Foolishly, he thought he must make conversation. It was the only way. 'Are you sore?'
'I'm burning, Uncle Dick. Oh, Uncle Dick.' But it wasn't a protest. Her bottom gave a little wriggle under his hand, and she licked his face. Like a cat, he thought. Like a cat. He wanted to look at her, but not her face. He sat up to raise her skirts, and found he could see the slender slivers of white which were her legs, just as he could inhale the utter freshness of her youth. But not that young. When he buried his head in her groin, he found hair. And now she was sitting up as well, hugging his face between belly and thighs as she brought up her knees. 'Oh, Uncle Dick,' she said again.
How long, he wondered. How many nights, how many dreams, have you lurked there at the back of my mind? How many hours in bed with your mother have been dominated by the thought of you?
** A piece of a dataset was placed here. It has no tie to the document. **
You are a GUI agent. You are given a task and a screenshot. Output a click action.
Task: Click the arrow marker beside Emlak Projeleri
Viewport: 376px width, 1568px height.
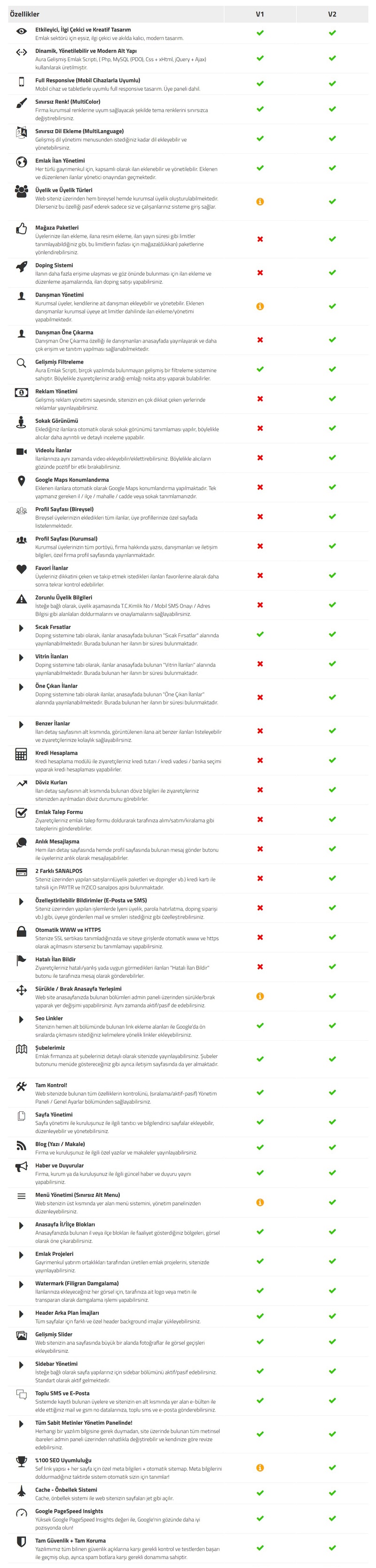(x=21, y=1255)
He was lying again, on his face, and she was reaching down his back to release his belt, and then drive her hands inside his breeches. So then, had she dreamed? Or had she just been awakened by Tony's assault, this morning? But had that been an assault, or had she not just been seeking, from any man? Her own mother called her a whore. Was she a whore? He had discovered her and Tony because this day he had returned to the house early, to celebrate the news of Bonaparte's abdication. He had supposed it had been a coincidence. But there was no such thing as coincidence. Suppose Tony and Judith had been frolicking together every day? The servants would have known. How they must have grinned and winked, behind his back. Why, even Harriet must have known. By God, Harriet. She had known, and done nothing about it until she could act the mother to her best advantage.
Only Dick Hilton had not known, would never have known, save for Bonaparte. Just as Ellen would not have discovered his guilt, but for Bonaparte. God damn Bonaparte. But was she a whore?